On l'avait laissé en Nouvelle-Zélande dans un pub. Pour se délasser entre deux entraînements du XV de la Rose durant le Mondial 2011, il organisait des concours de tee-shirt mouillés et des lancers de nains. Sans que la Cour d'Angleterre s'en offusque. Il sera quand même exclu à vie de la sélection nationale. Avant de voir sa peine annulée. Qu'on le retrouve prêt à lancer un circuit professionnel en marge de l'IRB hors des fenêtres internationales n'est finalement pas si surprenant. Epoux surmédiatisé de Zara Phillips, fille de la Princesse Anne et petite-fille de feu la Reine Elisabeth II, Mike Tindall reprend ses faux airs de Jason Statham sur la scène rugbystique.

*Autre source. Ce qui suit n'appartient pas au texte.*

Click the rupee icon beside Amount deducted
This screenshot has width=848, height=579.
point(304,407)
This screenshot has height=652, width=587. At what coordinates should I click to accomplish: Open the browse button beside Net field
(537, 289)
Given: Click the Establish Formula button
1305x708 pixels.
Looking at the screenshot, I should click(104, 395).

Rien ne pouvait célébrer l'anniversaire du professionnalisme avec autant de mauvais goût que l'annonce d'un circuit international dont la trame, si peu originale, n'est qu'un vulgaire "copier-coller" du projet d'un journaliste australien, David Lord. En 1984, cette compétition - à l'époque novatrice - transforma à jamais le paysage ovale en poussant l'International Rugby Board (ancêtre compassé de World Rugby) dès l'année suivante à entériner la création d'une Coupe du monde avec, dix ans plus tard, les effets que l'on sait, à savoir l'abandon de l'amateurisme.

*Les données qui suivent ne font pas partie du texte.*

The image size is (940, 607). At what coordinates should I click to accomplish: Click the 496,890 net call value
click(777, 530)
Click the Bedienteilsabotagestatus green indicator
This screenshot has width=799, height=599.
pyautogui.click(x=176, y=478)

Considéré comme le championnat de clubs le plus relevé de la planète, le Top 14 doit faire face à la concurrence de la Coupe des champions - qui ne le sont pas tous - et très prochainement d'un championnat du monde des clubs à l'image de ce que le football propose actuellement sur les stades étasuniens. Les équipes nationales, elles, qui disputent Tournoi des Six nations dans l'hémisphère nord et Rugby Championship dans le sud, sans oublier les tournées d'été et d'automne, seront bientôt engagées dans un championnat du monde dont la date sera fixée entre deux Mondiaux.
Que vient donc faire dans un calendrier déjà bien surchargé le "R360" - nom de code de ce cirque ovale - dont l'Anglais Mike Tindall est le représentant si peu crédible ? Selon notre confrère Sud-Ouest, douze franchises - huit masculines, quatre féminines - s'affronteraient seize week-ends durant dans diverses capitales mondiales avec méga-concerts à la clé et, pour les joueurs/joueuses les plus bankables, un contrat d'un million de dollars signé dans ce paradis fiscal qu'est Dubaï. N'en jetez-plus.
La question existentielle que me posait l'ami Jean-Fabrice Kamina me taraude : verra-t-on Antoine Dupont chanter en duo avec Beyoncé ? Plus prosaïquement, où diable les stars ovales trouveront-elles le temps d'honorer leurs engagements en club et en équipe nationale ? Valseront-ils pour une très grosse poignée de dollars pendant leurs vacances obligatoires et leurs périodes de récupération, au risque de mettre leur santé en danger et finir par patauger dans le dopage pour se maintenir à niveau ?
Trente ans après s'être séparé des principes de l'amateurisme, qui avait viré du blanc immaculé au marron foncé, le rugby d'élite continue de se jeter dans les bras du plus offrant. On achète les joueurs comme on achève les chevaux ! Meurtrie par la Grande Dépression de 1929, l'Amérique du nord n'avait rien trouvé de mieux pour s'amuser que de monter des immenses barnums au milieu desquels dansaient jusqu'à expiration des couples recrutés parmi les chômeurs et les laissés-pour-compte du capitalisme titubant.
Un siècle plus tard, la crème du rugby mondial pourrait s'exhiber sur les cinq continents jusqu'à saturation, offrant l'image d'un spectacle qui tourne en boucle. Restera toujours un trophée de cuivre damasquiné vissé sur une plaque de bois pour nous rappeler que les valses ont mille temps, que les saisons s'étirent. Les destins souvent contraires, les décisions d'arbitres parfois iniques - de moins en moins mais quand même -, le rebond capricieux et l'odeur enivrante de l'herbe coupée ras complètent nos petits plaisirs. Bayonne, Toulon et Castres espèrent pouvoir le soulever. Mais avant cela, ils devront passer par les derniers tours de piste.